● **Required action**
Would you reproduce exactly, and only, the lines starting at the one with "The width and" and ending at the last line of the data, with both included? Leave the pictures out.

● **Data extracts**

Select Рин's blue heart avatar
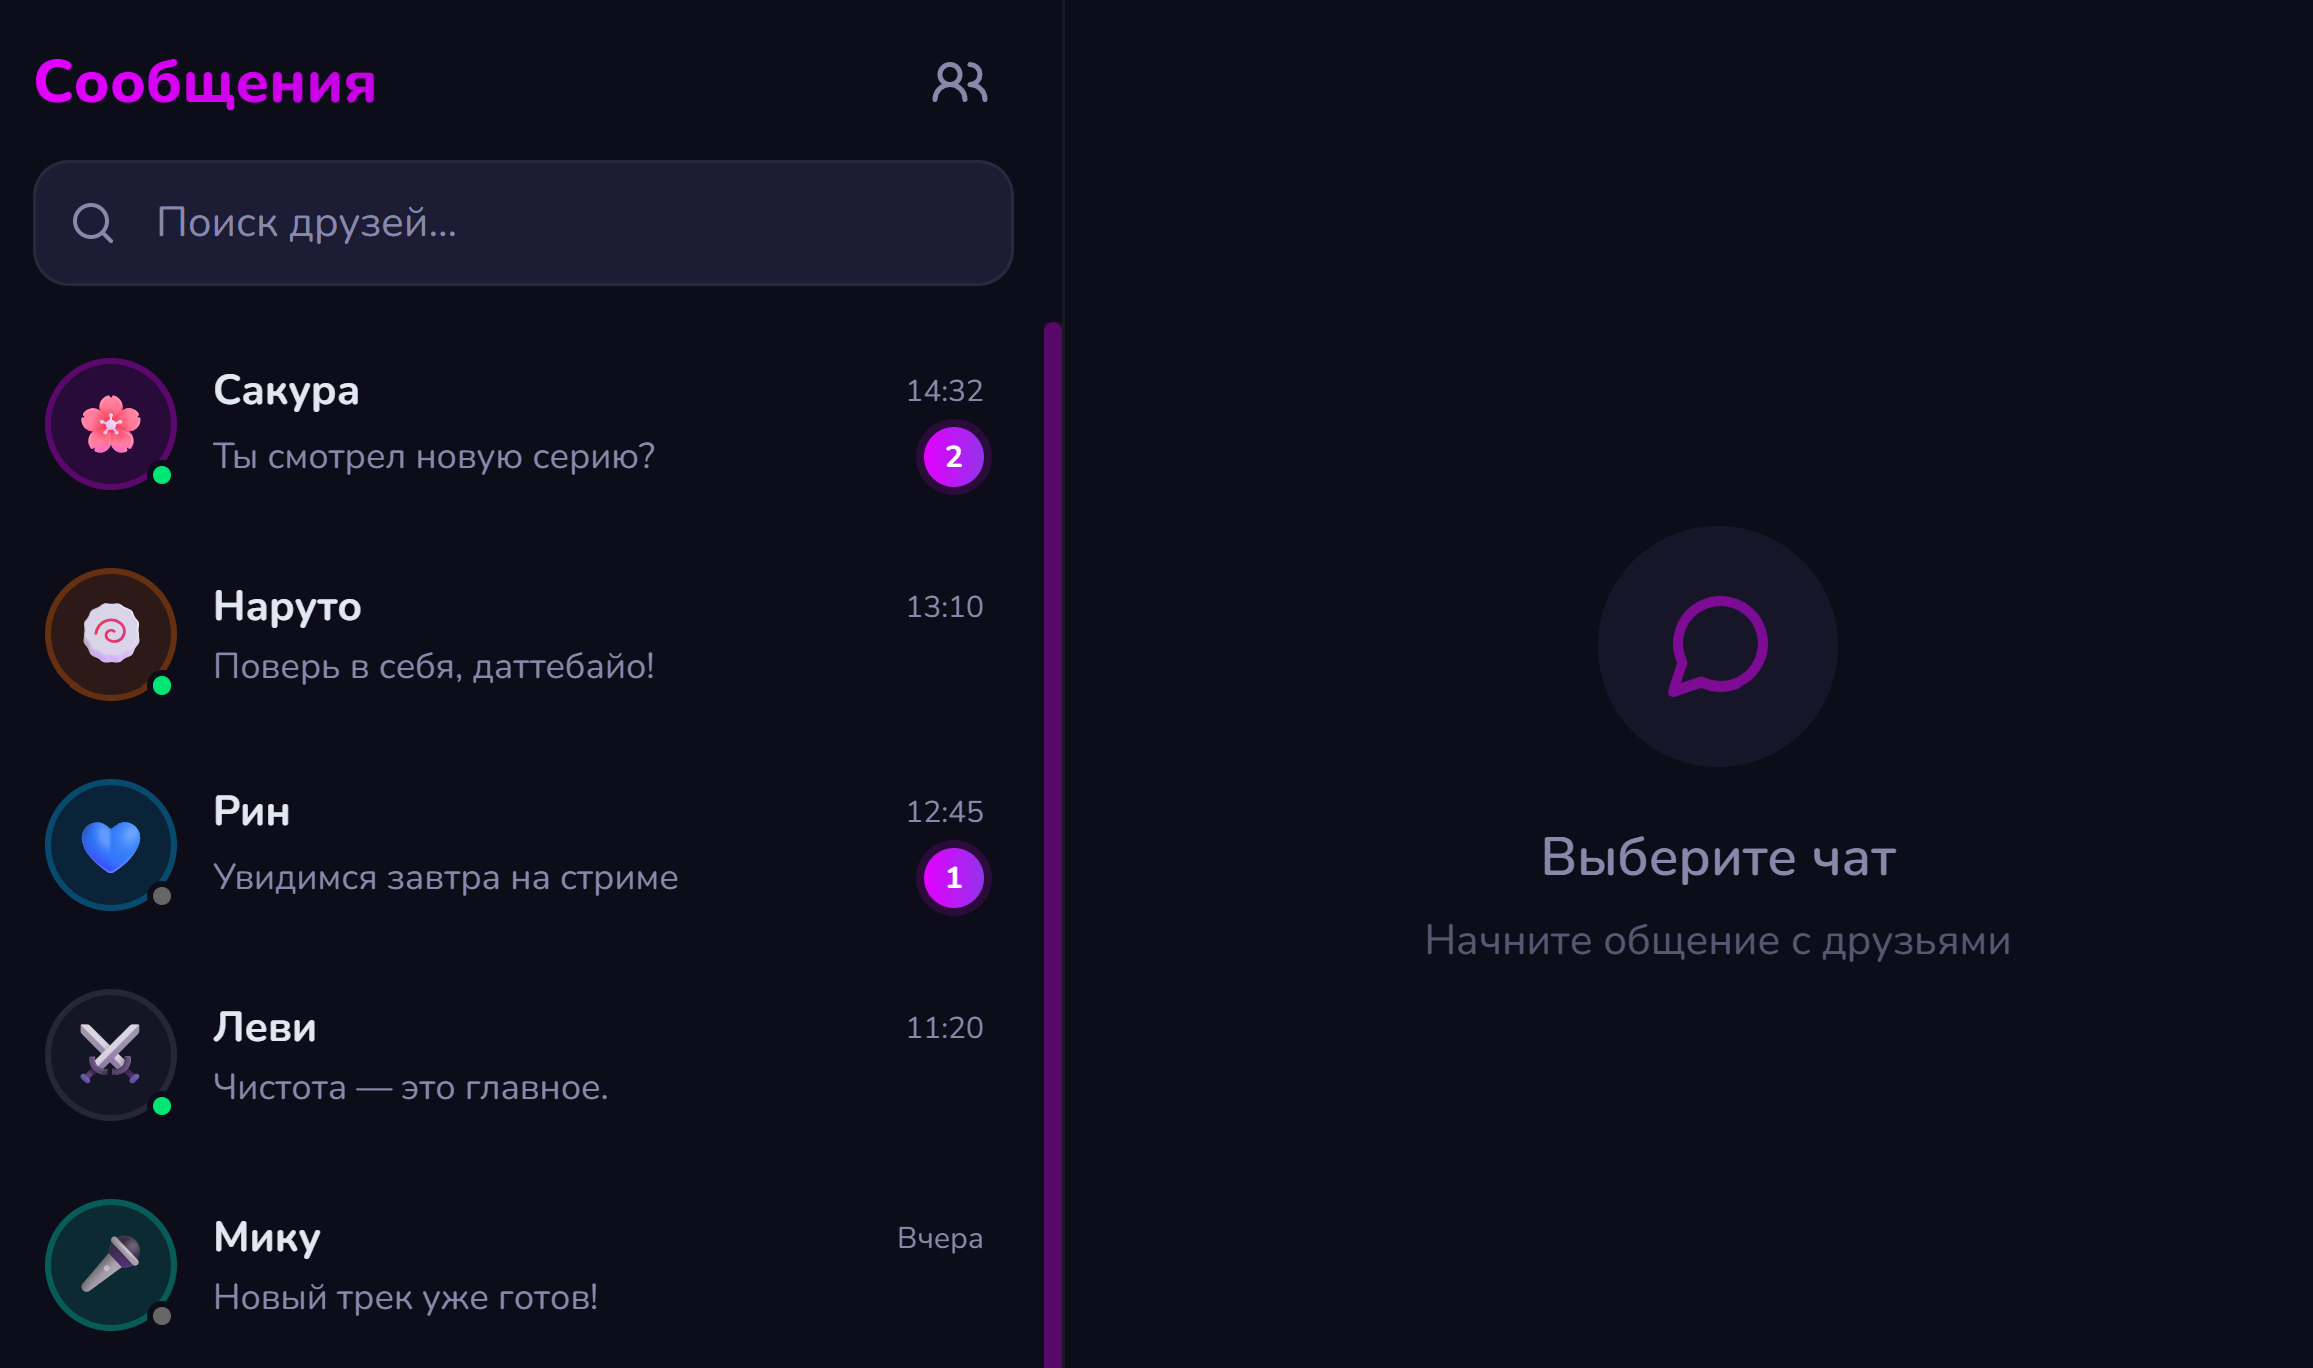 click(x=111, y=846)
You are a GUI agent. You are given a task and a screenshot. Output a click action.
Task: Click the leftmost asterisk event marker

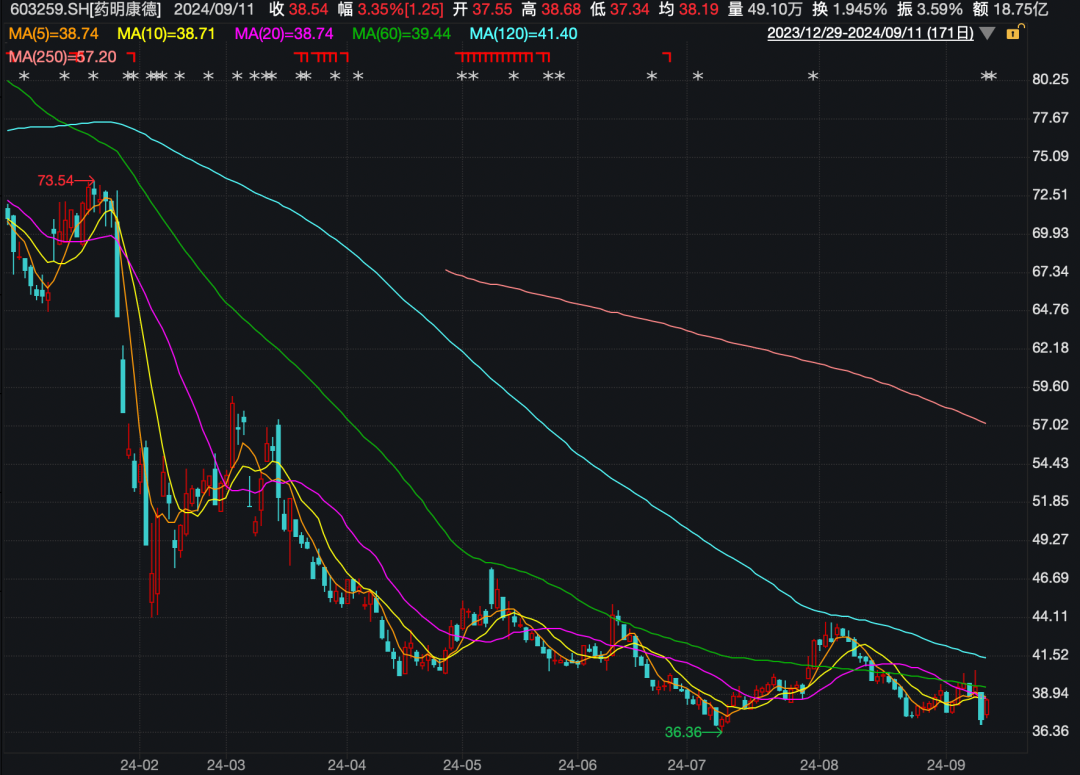point(25,77)
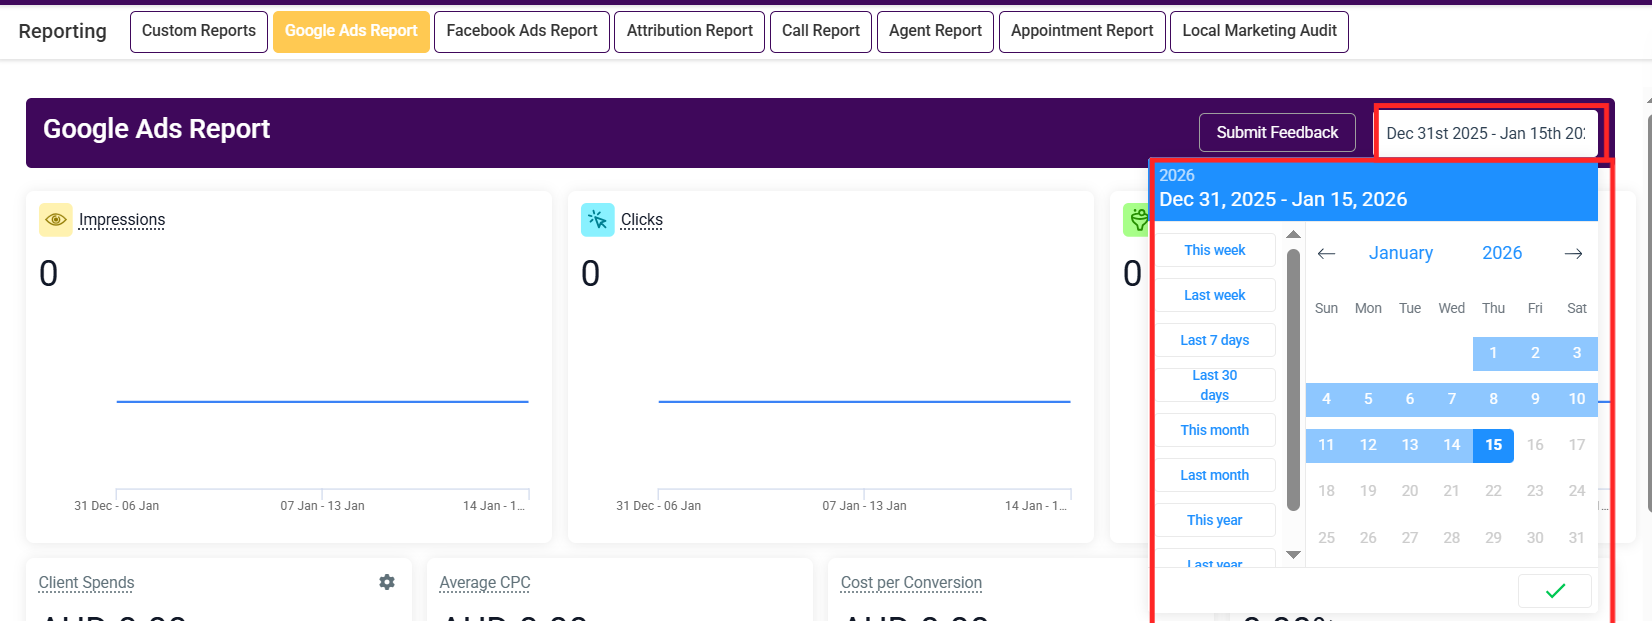The image size is (1652, 623).
Task: Open the date range picker field
Action: coord(1487,133)
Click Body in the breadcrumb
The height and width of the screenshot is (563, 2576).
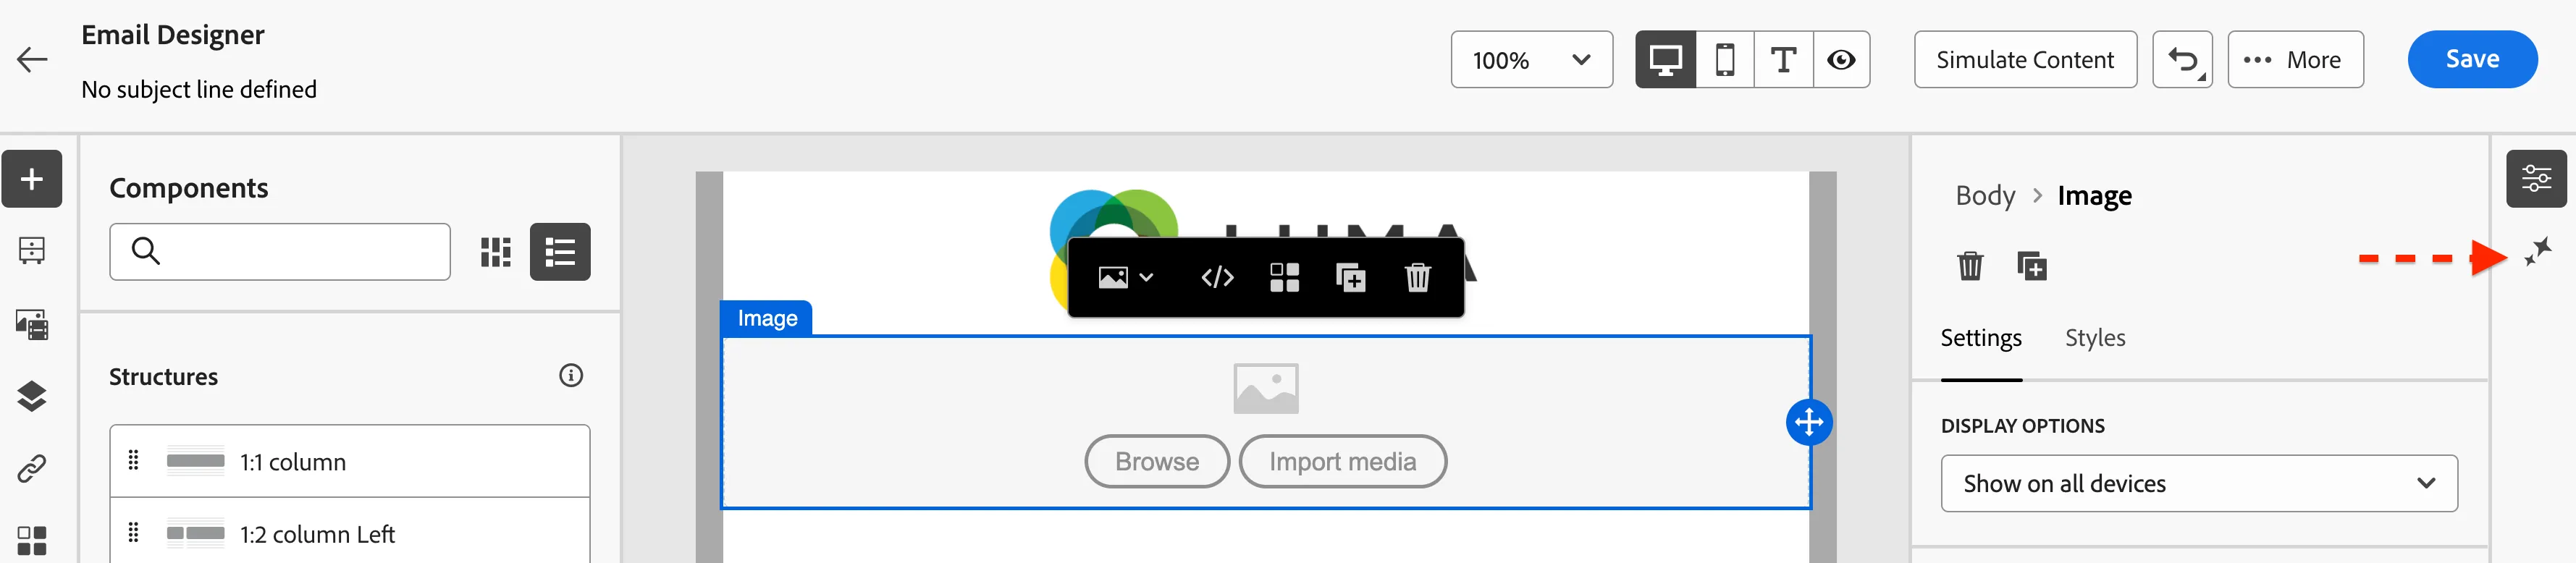(1985, 196)
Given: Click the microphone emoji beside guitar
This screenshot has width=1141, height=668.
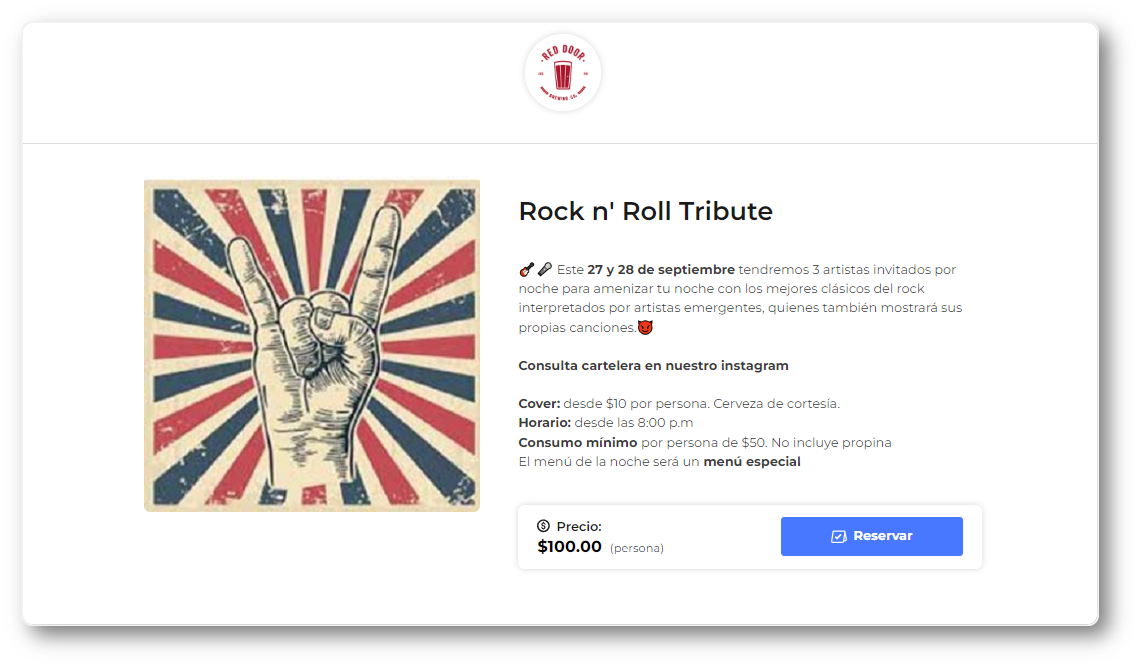Looking at the screenshot, I should click(544, 269).
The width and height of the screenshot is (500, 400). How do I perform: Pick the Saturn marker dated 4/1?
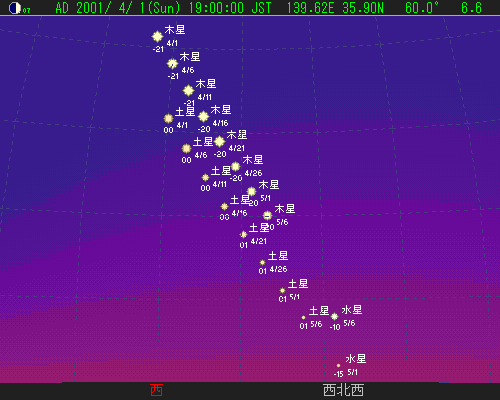[169, 118]
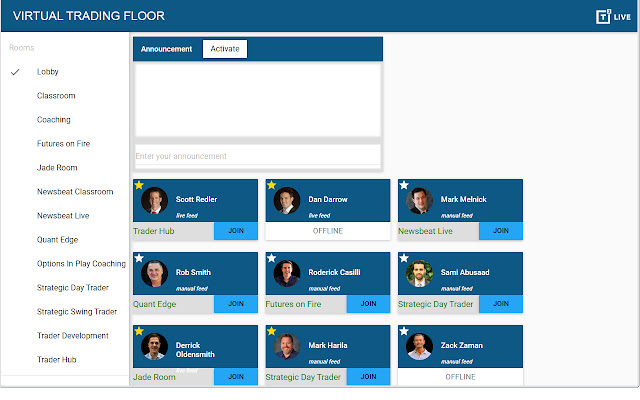Toggle favorite star on Mark Melnick card

(404, 185)
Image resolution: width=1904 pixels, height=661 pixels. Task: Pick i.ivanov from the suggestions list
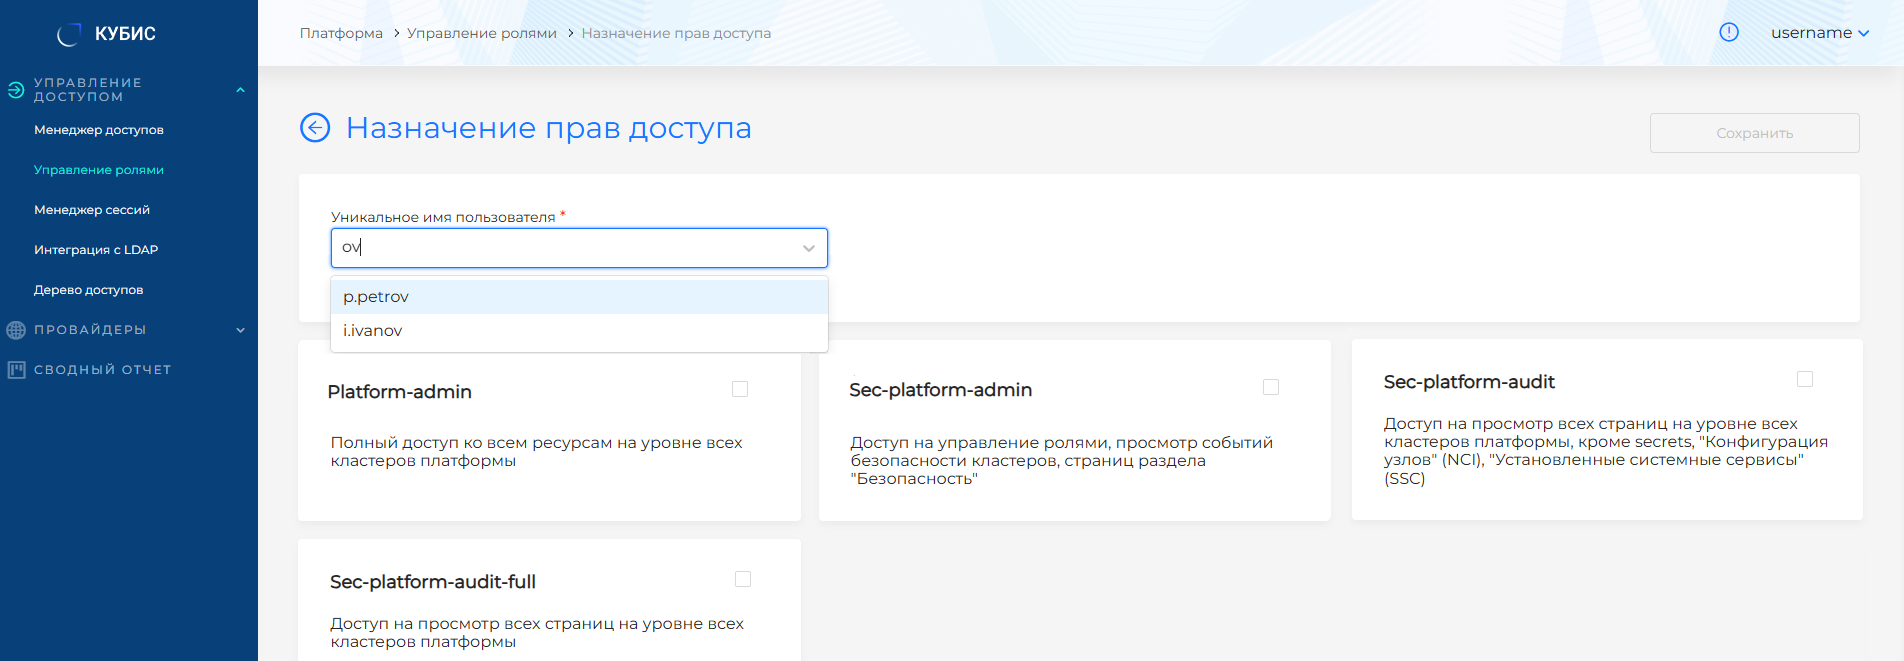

● **Your response**
The width and height of the screenshot is (500, 400). How do I perform: Pick the Saturn marker dated 4/1?
[169, 118]
Toggle favorite star on Mark Melnick card

(404, 185)
Image resolution: width=1904 pixels, height=661 pixels. Task: Pick i.ivanov from the suggestions list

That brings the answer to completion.